WHAT TO PRODUCE - Copy out each line of the data below in which "Close" appears.
*** Begin section ***
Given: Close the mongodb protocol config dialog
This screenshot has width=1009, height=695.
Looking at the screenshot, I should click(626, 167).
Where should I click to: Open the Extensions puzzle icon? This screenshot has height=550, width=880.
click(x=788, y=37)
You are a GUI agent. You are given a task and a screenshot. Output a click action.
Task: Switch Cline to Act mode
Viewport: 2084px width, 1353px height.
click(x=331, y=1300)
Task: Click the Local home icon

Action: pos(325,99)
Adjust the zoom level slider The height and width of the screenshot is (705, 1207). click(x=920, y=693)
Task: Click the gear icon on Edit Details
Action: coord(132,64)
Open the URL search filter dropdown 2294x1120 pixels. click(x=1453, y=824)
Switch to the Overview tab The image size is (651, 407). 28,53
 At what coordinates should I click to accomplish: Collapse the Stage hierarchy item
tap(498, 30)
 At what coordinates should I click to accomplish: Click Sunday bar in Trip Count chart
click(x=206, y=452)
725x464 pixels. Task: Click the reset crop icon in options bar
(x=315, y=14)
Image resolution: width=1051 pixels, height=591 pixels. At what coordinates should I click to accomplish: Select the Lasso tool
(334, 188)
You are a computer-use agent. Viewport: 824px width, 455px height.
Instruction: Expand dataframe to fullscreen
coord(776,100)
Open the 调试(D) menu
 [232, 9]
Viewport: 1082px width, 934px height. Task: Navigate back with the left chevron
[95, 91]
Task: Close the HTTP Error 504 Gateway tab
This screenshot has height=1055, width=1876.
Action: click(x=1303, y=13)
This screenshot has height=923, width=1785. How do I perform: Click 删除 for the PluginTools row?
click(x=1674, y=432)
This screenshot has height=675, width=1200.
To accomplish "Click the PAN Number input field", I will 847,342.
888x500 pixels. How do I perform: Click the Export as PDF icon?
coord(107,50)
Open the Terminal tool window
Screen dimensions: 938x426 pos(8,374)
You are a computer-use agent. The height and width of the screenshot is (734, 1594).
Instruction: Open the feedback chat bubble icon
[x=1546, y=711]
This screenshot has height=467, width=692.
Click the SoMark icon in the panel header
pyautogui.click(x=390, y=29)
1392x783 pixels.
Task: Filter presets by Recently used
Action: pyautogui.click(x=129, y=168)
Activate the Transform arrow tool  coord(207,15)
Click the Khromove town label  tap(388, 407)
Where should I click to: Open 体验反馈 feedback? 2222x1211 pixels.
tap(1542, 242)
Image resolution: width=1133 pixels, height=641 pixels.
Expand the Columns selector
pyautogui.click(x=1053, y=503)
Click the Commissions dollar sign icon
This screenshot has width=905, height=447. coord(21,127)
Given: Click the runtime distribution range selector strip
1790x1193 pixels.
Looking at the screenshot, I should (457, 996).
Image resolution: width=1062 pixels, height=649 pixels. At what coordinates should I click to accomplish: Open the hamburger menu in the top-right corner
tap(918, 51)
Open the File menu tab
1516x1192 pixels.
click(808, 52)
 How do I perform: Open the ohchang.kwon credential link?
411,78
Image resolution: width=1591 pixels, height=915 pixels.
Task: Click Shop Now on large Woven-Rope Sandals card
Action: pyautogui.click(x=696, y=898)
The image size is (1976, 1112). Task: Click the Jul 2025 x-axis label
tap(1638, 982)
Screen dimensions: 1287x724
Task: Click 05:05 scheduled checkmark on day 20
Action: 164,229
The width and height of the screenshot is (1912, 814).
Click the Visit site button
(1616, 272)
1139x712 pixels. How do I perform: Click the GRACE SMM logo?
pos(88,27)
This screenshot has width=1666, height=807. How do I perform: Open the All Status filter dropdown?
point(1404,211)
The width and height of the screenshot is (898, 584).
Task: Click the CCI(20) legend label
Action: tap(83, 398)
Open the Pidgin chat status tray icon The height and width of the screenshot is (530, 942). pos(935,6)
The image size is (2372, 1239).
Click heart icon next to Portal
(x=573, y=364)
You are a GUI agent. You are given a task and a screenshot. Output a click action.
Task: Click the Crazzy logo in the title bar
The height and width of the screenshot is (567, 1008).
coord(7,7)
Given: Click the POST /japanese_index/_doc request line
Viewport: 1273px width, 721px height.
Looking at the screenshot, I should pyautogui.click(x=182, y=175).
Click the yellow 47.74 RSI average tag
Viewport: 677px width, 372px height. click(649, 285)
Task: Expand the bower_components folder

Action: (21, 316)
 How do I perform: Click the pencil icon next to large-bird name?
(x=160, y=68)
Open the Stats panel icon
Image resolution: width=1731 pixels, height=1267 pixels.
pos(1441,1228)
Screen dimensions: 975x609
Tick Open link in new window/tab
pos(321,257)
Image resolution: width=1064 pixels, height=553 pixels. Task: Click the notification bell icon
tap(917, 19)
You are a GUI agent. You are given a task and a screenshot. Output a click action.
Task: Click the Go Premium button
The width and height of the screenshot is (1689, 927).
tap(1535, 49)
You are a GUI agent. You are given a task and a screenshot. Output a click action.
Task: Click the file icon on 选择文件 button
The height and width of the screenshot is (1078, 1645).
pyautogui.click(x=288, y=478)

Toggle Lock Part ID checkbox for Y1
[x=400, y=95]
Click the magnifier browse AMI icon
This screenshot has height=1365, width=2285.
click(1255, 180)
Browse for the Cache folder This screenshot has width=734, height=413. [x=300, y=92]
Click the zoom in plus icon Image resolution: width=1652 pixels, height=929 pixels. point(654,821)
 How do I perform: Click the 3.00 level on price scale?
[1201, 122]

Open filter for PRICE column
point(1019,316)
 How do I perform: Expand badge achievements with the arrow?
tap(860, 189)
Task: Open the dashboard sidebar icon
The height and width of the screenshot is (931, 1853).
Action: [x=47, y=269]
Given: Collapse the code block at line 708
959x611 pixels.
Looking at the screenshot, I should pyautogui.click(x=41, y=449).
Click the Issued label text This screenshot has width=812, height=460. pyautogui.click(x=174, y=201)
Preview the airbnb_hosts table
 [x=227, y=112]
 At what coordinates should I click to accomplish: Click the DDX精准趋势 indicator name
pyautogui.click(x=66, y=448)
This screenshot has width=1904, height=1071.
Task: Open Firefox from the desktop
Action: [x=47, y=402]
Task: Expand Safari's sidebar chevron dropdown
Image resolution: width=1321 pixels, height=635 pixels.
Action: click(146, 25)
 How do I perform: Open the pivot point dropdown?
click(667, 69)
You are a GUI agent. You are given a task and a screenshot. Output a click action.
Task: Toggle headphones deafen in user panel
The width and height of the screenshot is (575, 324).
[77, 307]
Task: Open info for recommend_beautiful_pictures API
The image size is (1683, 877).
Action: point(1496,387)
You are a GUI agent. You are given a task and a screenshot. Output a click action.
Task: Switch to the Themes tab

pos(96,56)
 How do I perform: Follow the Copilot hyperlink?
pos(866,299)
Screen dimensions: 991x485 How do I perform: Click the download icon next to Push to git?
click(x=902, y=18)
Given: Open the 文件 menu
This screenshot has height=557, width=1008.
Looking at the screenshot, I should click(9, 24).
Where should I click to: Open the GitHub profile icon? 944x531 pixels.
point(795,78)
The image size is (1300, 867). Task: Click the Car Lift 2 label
*** End section ***
WRITTEN RESPONSE -
Given: Close the mongodb protocol config dialog
Task: Close the HTTP Error 504 Gateway tab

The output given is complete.